→ **PARTS OF THE EXERCISE**
**A)** In the passage about Senator Brulte below, which movie does Brulte mention when explaining his frustration?
**B)** List every geographic place name that appears in the passage about Senator Brulte below.

→ **TEXT PROVIDED**
The senator would be hard-pressed to disagree with that assessment. But that begs the question: Why did Brulte, a confidant of President Bush described by many as one of Sacramento's most shrewd and cautious operators, pick this fight this year, and in this way?

Because, Brulte explained, vital government services and highway construction particularly needed in the burgeoning Inland Empire are threatened by a Democratic fiscal policy that has bankrupted this state -- and because the senator felt he could win.

"I think I just had had it," Brulte said, explaining his frustration. "And like the guy in the movie "Network,' I wasn't going to take it anymore."

But it was not just the Democrats, who control both houses of the Legislature and every statewide office, Brulte was fed up with. It was fellow Republicans who voted with Democrats on budgets that led California to its present position: operating completely on borrowed money and holder of the worst credit rating of any state in the country.

→ **DATASET SECTION**
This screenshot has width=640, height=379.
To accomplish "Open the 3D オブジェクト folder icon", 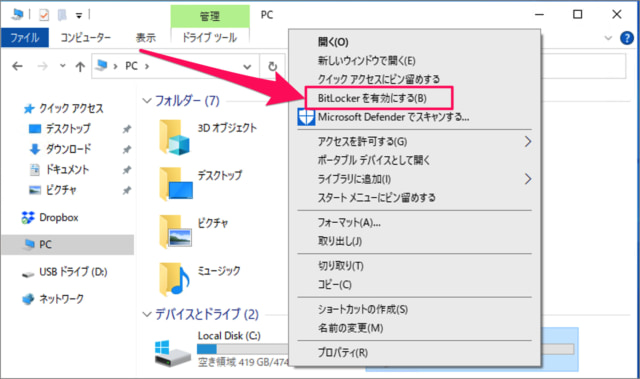I will coord(175,137).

→ **ANSWERS TO THIS EXERCISE**
**A)** "Network."

**B)** Sacramento, Inland Empire, California